-- Start RECORD EXTRACTS --

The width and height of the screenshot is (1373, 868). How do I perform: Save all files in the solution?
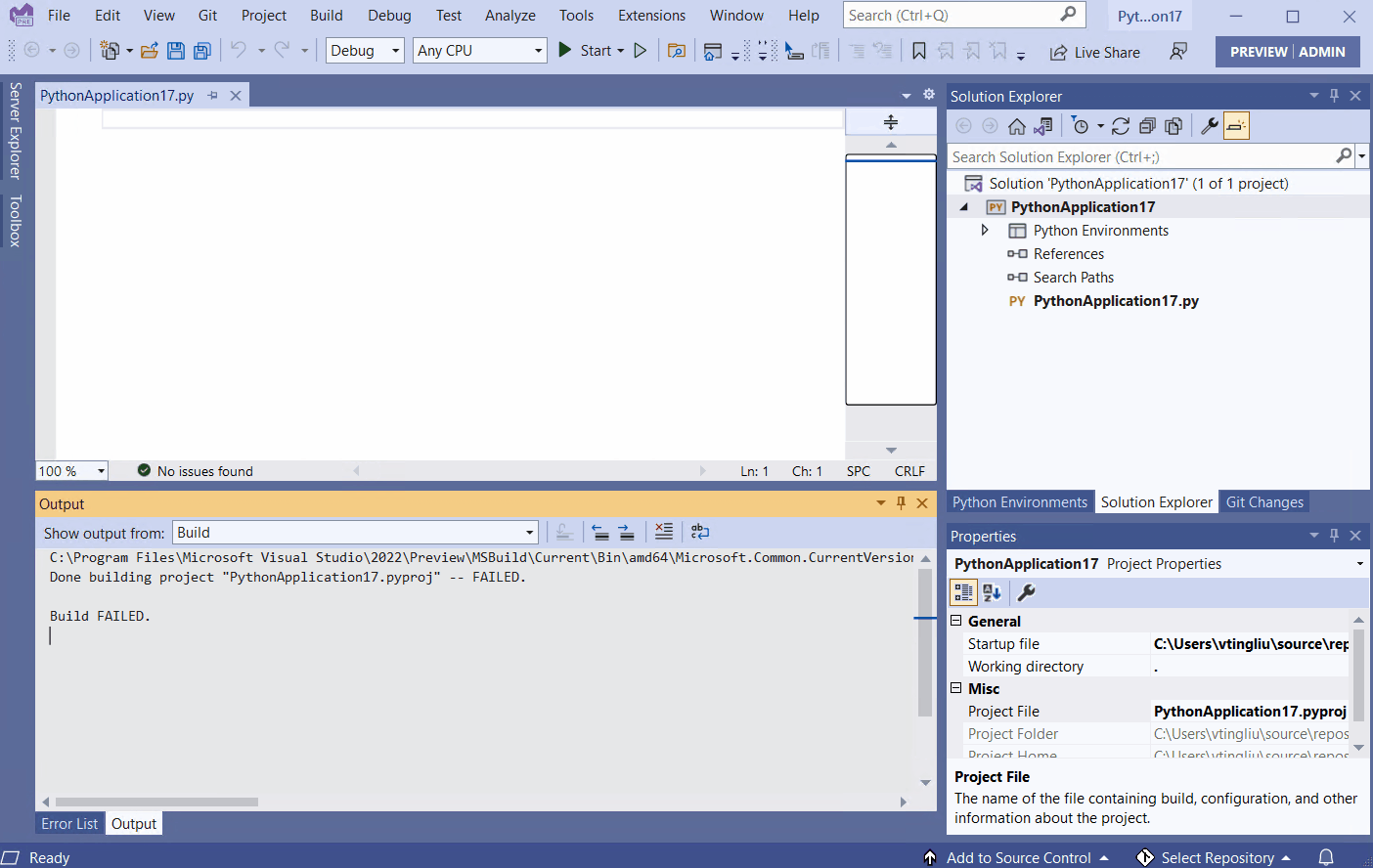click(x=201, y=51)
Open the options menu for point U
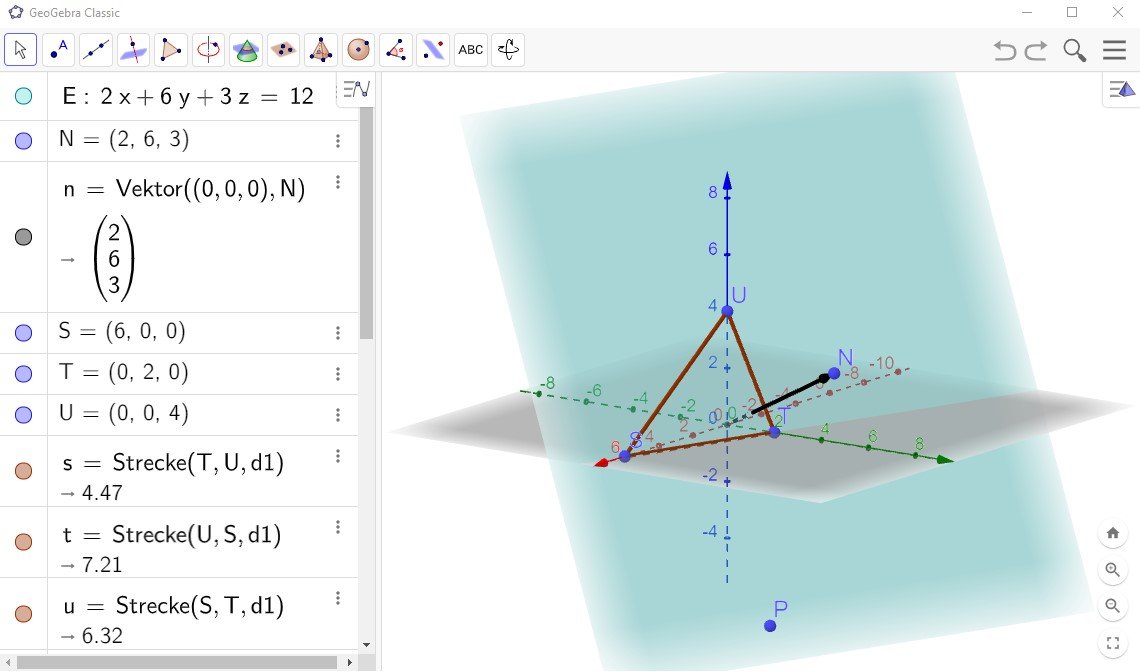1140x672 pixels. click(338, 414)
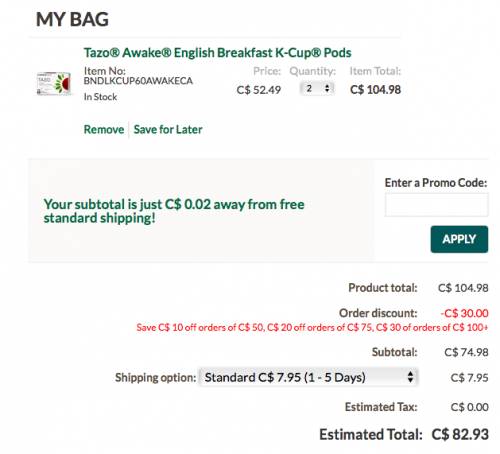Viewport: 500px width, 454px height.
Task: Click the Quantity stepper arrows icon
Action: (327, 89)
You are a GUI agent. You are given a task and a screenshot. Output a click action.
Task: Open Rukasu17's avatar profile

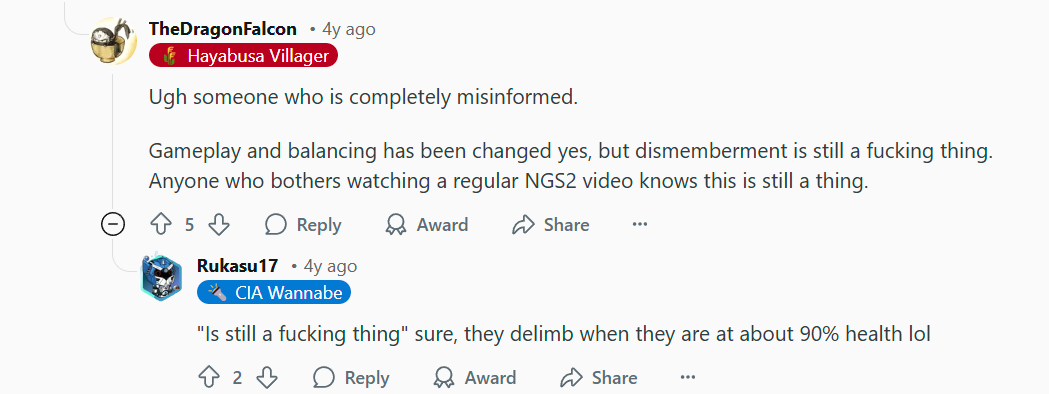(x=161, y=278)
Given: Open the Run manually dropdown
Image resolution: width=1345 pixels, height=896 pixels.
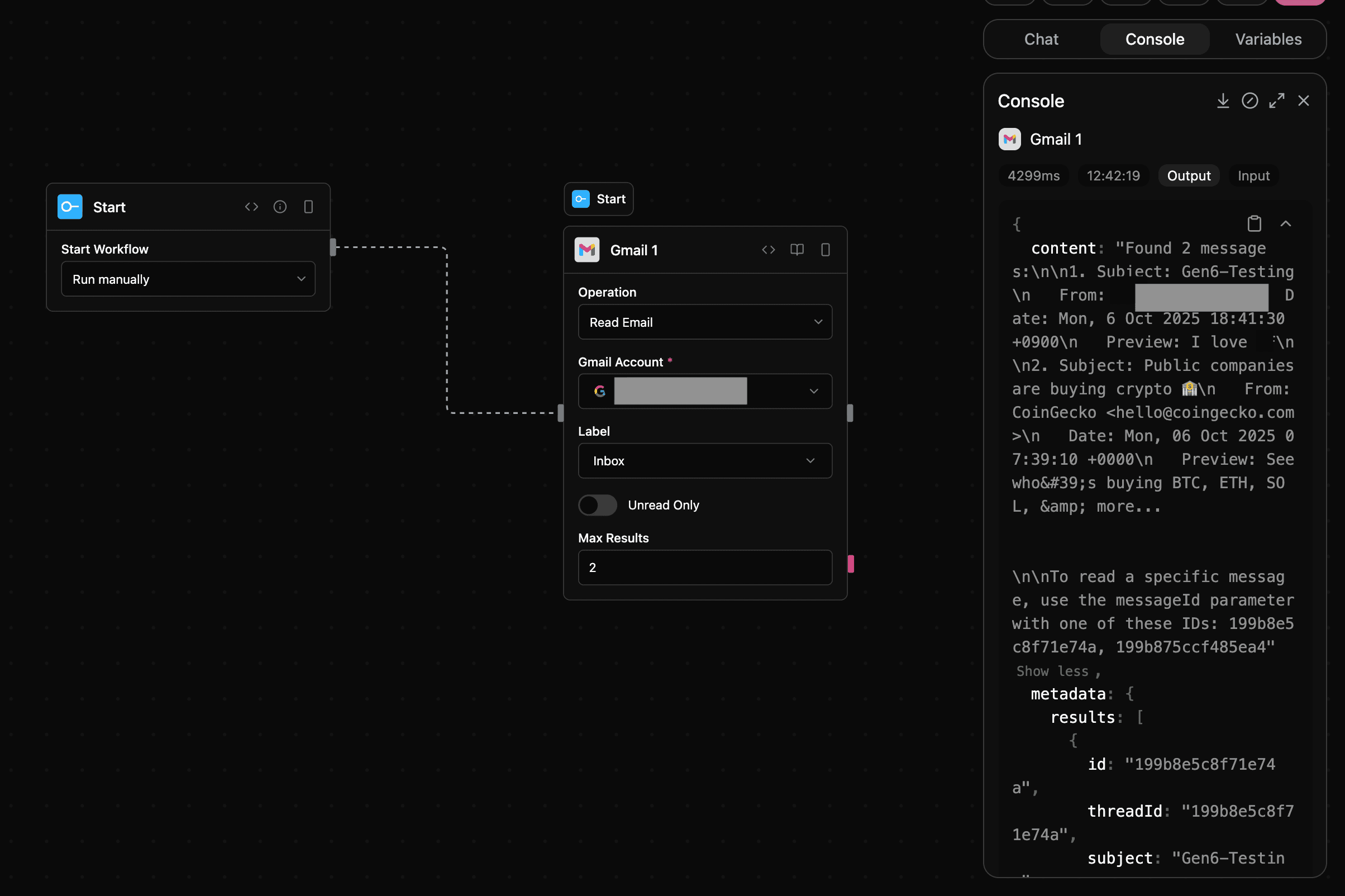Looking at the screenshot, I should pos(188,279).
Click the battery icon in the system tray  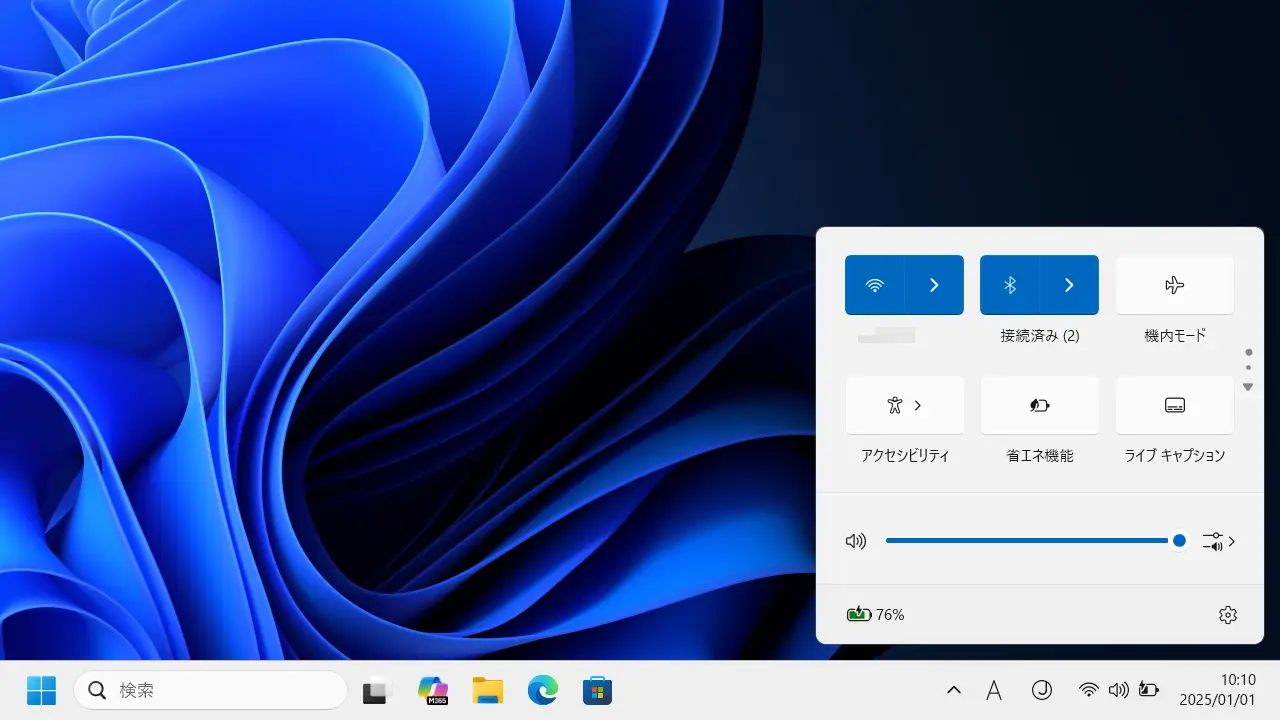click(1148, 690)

-- End RECORD EXTRACTS --

* _EXERCISE AIM_:
Turn the records into a two-column CSV with the header text,answer. Begin at the line that has "You are a GUI" and stop after the line that has "(x=161, y=278)". Give one row per record, put each field in quotes, replace line breaks with spaces, and leave out the pictures.

* _THE COMPLETED TASK_:
text,answer
"You are a GUI agent. You are given a task and a screenshot. Output a click action. Task: Open Rukasu17's avatar profile","(x=161, y=278)"